QUÉ HACER :: Del texto sobre los refugiados en Berlín, copia el fragmento que empieza con las palabras "Mahmud Ali acude" y termina con "o el viento.", y cambia "vigilante" por "guardia".

De vuelta en la fría noche berlinesa, unos 200 refugiados se encuentran en la cola esperando. Preguntamos a un vigilante de seguridad cuál es el protocolo a seguir en el caso de hombres enfermos como Mahmud Ali. «En ese caso se les permite entrar a la tienda de campaña donde esperan las mujeres y los niños», asegura. Pero tienen que demostrarlo mediante un certificado médico, «hay muchos que quieren engañar, ¿sabe usted?».
Mahmud Ali acude con su documento médico a una de las tiendas con calefacción. «Usted no puede entrar, sólo las mujeres y los niños», le asegura otro vigilante después de ver el papel. «Para los hombres hay tres autobuses ahí con calefacción, ¿los ve usted?». Los autobuses están ahí, con la calefacción y calientes, completamente vacíos. Los hombres esperan fuera en la fila. Tienen demasiado miedo a no conseguir ser atendidos al día siguiente. Y así indirectamente se obliga a personas enfermas y de avanzada edad a esperar por la noche en la calle, bajo la lluvia, la nieve o el viento.
Como el iraquí Nuri, de unos 50 años, que tiene fuertes dolores en la rodilla, pero aguanta en el frío suelo. No hay quien lo mueva de su sitio. Desde el pasado 22 de septiembre no ha recibido más de 150 euros de la oficina de salud y asuntos sociales. «Nadie nos ayuda. Usted como periodista viene aquí, y seguro que lo siente mucho, pero después nada cambia. Pasan los días y aquí seguimos». Nuri vive desde hace dos meses en un albergue de emergencia en el barrio de Spandau donde no hay privacidad porque las personas duermen en camas unas al lado de las otras. Su mujer y los cuatro niños tienen miedo, debido a las frecuentes peleas entre los hombres que viven allí apelotonados. «Muchas veces se van a la cama llorando», explica.
Cerca de Nuri está Aselmann Fisass, otro iraquí también algo mayor que la mayoría de los refugiados. Su familia no cree que esté en Alemania. Aselmann tiene una dolorosa hernia discal y en este momento está sentado en el pavimento. «Les he enviado fotos de cómo la gente duerme al raso aquí para hacer gestiones en una oficina y nadie me cree».
Un hombre joven interrumpe la conversación: «¡Perros, perros!» «¡Nosotros, aquí, (somos) perros!». Dice en árabe. Y prosigue: «Si un perro tiene un accidente aquí, seguro que la policía corta la calle, pero está claro que nosotros somos menos importantes que ellos».

DATOS PROPORCIONADOS ::
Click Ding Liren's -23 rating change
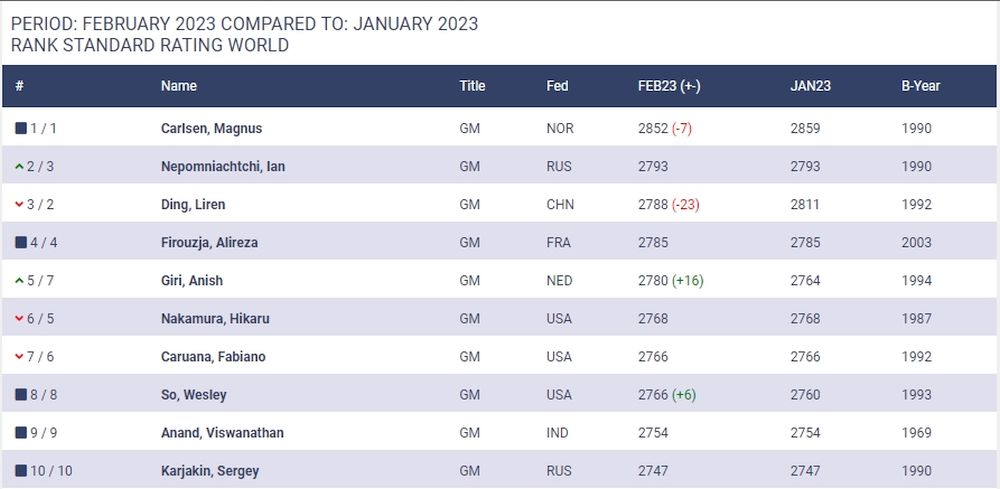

SOLUCIÓN DEL EJERCICIO ::
Mahmud Ali acude con su documento médico a una de las tiendas con calefacción. «Usted no puede entrar, sólo las mujeres y los niños», le asegura otro guardia después de ver el papel. «Para los hombres hay tres autobuses ahí con calefacción, ¿los ve usted?». Los autobuses están ahí, con la calefacción y calientes, completamente vacíos. Los hombres esperan fuera en la fila. Tienen demasiado miedo a no conseguir ser atendidos al día siguiente. Y así indirectamente se obliga a personas enfermas y de avanzada edad a esperar por la noche en la calle, bajo la lluvia, la nieve o el viento.